If you're a taxpayer who's in deep water with the IRS, the taxing authorities may go one step further than a lien and put a levy on your property or your bank account. A levy allows the IRS to legally seize your property or take money directly from a savings, checking, or retirement account in order to pay off your tax debt. They can also levy wages if the offender is an individual or confiscate equipment if it is a business. If you've received a notice from the IRS threatening a levy, you need to act now to have it removed before they confiscate your cash or belongings.
Call Benjamin Scott, CPA, LLC right now at 843-284-5548 and explain your situation to our Mount Pleasant, SC tax professionals or request a consultation through our website. We’ll help you figure out what to do next and will work tirelessly to get the levy removed and stop the threat of additional seizures.
The IRS can issue a Notice of Intent to Levy then contact your bank and freeze your bank account. After 21 days they will deduct enough money from your account to cover the tax debt. If they don’t receive the full amount the first time, they can come back multiple times as more money is deposited into your account.

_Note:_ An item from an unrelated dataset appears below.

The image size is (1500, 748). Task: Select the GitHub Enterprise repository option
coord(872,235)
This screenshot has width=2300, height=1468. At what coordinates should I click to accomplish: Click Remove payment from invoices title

The IRS can contact your employer to have a portion of your weekly paycheck deducted and put towards your tax debt. If your employer doesn't comply, the IRS will hold them liable for the amount that should have been removed from your check. So, if a wage garnishment is demanded, your employer has no choice but to cooperate.
The IRS is ruthless when it comes to property levies. Almost any kind of physical asset can be taken from a taxpayer and sold to satisfy their tax debt. This includes your car, boat, or even your home.
Think your retirement savings are safe? Think again. Pensions, profit sharing, stock bonus plans, and IRAs can all be levied by the IRS.